Curry straightened, "We launch in half an hour folks. Mr. Patel? Start getting our clearings from Starfleet Command. Coordinate with the Steward and Quartermaster and lets start locking down the umbilicals and offload anybody who doesn't want a trip to Orion." She nodded. "Thank you all. To your stations."

ch’Bari straightened up, offering a curt nod before departing the situation room, off to the Engineering.

The first part of the Captain's orders were easy for Jaya. he didn't know communications like he knew the helm, or even sensors, but he had the basics down.

He reached out to Starfleet Command to get the requite clearances.

"I'll be back in 10," he announced. He wanted to make sure the other part of her command, getting everyone one off the ship was done, even if he had to do it himself.

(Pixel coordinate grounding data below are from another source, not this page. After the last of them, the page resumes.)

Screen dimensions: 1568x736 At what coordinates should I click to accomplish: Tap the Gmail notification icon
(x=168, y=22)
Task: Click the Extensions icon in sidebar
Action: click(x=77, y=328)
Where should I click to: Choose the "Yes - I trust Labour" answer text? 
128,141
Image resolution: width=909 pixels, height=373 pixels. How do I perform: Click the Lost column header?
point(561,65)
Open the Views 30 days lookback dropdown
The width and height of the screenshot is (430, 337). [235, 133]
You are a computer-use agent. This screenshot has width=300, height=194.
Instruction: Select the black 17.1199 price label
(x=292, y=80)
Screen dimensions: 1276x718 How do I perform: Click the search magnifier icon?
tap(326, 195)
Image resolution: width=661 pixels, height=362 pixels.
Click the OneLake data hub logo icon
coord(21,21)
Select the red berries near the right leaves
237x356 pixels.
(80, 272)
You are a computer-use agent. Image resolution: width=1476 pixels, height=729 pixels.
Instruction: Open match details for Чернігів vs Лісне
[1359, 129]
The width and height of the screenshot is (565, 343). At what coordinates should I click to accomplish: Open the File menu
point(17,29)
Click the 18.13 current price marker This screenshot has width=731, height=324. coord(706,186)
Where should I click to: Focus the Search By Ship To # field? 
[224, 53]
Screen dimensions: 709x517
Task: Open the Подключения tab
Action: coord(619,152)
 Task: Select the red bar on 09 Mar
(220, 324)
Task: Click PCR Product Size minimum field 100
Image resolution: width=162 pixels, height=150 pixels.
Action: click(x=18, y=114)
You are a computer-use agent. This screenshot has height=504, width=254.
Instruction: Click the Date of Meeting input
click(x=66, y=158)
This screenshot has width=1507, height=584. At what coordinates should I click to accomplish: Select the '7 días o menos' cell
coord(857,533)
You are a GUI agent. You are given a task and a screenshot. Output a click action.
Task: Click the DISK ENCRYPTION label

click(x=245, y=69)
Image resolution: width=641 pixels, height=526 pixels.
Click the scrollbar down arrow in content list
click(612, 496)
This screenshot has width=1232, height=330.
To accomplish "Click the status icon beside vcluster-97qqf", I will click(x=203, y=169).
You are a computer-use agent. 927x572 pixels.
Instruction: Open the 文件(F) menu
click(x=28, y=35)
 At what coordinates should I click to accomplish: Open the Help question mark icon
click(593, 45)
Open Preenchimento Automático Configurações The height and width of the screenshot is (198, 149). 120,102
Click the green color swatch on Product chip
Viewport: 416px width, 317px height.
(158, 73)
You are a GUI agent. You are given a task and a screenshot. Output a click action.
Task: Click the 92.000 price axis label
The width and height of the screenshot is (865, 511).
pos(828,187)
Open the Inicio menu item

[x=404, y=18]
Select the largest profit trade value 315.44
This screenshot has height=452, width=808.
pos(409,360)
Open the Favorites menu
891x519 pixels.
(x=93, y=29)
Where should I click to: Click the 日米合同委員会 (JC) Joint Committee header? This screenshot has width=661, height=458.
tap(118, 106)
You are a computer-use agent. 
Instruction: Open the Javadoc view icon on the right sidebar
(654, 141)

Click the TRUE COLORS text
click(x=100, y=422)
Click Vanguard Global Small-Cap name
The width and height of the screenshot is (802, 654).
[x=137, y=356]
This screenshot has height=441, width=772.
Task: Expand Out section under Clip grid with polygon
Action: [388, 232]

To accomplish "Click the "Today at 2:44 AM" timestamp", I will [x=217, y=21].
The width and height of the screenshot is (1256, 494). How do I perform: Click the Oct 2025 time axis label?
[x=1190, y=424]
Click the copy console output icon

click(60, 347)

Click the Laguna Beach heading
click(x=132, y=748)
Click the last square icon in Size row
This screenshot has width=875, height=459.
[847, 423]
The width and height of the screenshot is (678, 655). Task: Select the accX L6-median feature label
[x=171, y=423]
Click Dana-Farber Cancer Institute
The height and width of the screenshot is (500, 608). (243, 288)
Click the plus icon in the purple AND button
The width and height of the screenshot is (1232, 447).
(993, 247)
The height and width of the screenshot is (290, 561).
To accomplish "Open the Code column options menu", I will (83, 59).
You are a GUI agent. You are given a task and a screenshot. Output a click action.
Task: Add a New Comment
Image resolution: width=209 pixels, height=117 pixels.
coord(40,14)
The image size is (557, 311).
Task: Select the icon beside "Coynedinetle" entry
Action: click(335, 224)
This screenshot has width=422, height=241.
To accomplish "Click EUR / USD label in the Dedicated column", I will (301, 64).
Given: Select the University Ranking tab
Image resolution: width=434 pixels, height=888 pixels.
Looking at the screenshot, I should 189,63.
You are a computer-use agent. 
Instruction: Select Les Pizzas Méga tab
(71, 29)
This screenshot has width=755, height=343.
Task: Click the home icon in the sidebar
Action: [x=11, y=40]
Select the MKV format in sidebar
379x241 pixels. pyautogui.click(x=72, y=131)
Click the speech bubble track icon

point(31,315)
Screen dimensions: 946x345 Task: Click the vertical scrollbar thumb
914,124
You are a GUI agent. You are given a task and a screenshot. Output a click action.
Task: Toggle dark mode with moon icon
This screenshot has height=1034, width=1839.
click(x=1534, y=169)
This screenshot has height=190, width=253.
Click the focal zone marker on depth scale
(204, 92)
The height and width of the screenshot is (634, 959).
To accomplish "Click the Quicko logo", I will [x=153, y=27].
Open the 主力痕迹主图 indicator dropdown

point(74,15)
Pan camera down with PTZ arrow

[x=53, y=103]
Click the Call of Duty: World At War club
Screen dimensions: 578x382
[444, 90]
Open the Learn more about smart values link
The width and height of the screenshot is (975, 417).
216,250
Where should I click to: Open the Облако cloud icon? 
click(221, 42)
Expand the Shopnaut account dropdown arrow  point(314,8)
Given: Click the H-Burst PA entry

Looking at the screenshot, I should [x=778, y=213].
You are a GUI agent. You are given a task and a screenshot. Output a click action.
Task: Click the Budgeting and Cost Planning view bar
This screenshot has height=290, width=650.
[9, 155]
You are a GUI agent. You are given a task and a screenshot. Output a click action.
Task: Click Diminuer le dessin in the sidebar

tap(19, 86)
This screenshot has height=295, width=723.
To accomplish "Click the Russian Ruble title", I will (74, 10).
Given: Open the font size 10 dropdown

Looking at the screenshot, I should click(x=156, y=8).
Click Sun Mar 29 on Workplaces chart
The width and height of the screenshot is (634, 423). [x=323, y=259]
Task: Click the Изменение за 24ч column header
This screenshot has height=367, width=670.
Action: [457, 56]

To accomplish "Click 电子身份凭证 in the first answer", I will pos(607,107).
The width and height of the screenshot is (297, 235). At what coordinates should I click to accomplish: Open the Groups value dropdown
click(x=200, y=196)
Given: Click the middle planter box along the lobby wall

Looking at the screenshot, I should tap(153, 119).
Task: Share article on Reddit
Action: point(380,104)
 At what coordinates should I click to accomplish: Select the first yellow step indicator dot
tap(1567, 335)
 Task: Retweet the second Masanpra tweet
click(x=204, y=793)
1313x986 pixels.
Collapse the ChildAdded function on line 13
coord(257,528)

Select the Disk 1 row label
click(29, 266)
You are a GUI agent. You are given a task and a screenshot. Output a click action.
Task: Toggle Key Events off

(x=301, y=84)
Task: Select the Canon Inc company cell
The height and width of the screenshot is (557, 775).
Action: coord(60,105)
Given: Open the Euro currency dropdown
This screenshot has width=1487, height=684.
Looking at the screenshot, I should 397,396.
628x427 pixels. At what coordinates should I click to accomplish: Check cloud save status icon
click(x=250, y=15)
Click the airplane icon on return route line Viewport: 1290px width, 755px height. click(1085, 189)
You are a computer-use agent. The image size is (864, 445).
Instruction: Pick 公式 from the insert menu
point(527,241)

Tarek watched as the group shifted from the comfortable, if somewhat formal, arrangement for the briefing to motion--each making their way toward the bridge and stations beyond. He joined the shuffle, eager to settle into his own station even if they still had 30 minutes to go. Breaking to the left from the conference room he rounded the back of the bridge and made for his station, sliding into the chair and looking over each bit of his console with the same joy you might see on the face of a kid at Christmas.

T'Po took her station and began calming going through her opening checklist. If she had any time left over, she began composing an inquiry to Vulcan, asking for any additional information on the Orions.

Nathan moved from the situation table to the Tactical console, sliding into place with practiced ease. His hands began their rhythm across the controls, checking phase cannon alignments, torpedo launcher readiness, and hull polarization levels. Each system came back green, the steady hum beneath his feet rising as if the ship itself was waking up.

He began sketching out a set of drills on his slate, rough outlines for weapons and shield tests to run once they cleared Earth orbit. The list grew quickly: target acquisition calibrations, shield harmonics checks, crew response timing. Satisfied the armory was ready for departure, Nathan leaned back slightly, watching the readouts settle into their launch configuration. The Challenger was ready.